この条例は、新個人情報保護法が地方関係において施行される令和5年4月1日から、執行機関については新個人情報保護法が直接適用されることから、当該条例の多くの規定が削除されてしまう。一方、新個人情報保護法が直接適用されない地方議会について当該条例で規定しようとすると、新個人情報保護法に規定されている事項も条例で規定する必要がある。
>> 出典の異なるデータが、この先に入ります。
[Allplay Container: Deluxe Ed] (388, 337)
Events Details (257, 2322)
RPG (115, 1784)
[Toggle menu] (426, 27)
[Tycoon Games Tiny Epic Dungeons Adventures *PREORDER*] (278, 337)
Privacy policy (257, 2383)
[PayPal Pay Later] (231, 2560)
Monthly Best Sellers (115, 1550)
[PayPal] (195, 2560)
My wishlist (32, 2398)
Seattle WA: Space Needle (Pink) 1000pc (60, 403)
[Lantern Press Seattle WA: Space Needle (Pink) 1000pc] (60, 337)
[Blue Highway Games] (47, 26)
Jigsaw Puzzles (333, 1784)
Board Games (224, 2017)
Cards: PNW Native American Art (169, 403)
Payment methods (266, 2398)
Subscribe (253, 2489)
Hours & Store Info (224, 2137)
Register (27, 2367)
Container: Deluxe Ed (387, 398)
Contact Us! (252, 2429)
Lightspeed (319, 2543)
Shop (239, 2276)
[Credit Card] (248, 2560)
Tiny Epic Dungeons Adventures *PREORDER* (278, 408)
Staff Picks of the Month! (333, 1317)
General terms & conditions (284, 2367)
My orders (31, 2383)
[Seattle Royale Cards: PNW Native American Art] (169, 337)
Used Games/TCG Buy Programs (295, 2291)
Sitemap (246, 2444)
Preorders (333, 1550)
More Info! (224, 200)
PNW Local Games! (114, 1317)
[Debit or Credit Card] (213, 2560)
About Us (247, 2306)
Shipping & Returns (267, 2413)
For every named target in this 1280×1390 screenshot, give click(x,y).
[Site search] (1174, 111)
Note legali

これでは、執行機関と議会に適用する条文が分かりづらくなることから、執行機関と一緒に議会を一つの条例で規定することは実務上困難である。
しかし、地方議会も新個人情報保護法において執行機関とともに個人情報の適正な取扱いを確保する責務があることから、各議会の判断によるが、議会における個人情報保護制度を設けないということは実務上難しいと考えられ、議会独自の個人情報保護条例を規定する必要性が生じるものと考える。
そのため、全国都道府県議会議長会・全国市議会議長会・全国町村議会議長会から、議会独自の個人情報保護条例例及び個人情報保護規程例が参考として示されたといえる。
この個人情報保護条例例等は、新個人情報保護法の第5章の規定に対応するように策定されており、執行機関側と差異が生じないようにという配慮のもとに示されているといえる。
なお、議会における個人情報は、議会事務局が保有する個人情報を想定していると考えられる。
これらを踏まえた上で各地方議会においては、議会が有する住民の個人情報に関する適切な措置、すなわち議会を対象とした個人情報保護条例及び規程を新個人情報保護法が施行される令和5年4月1日までに策定、施行することが必要であると考える。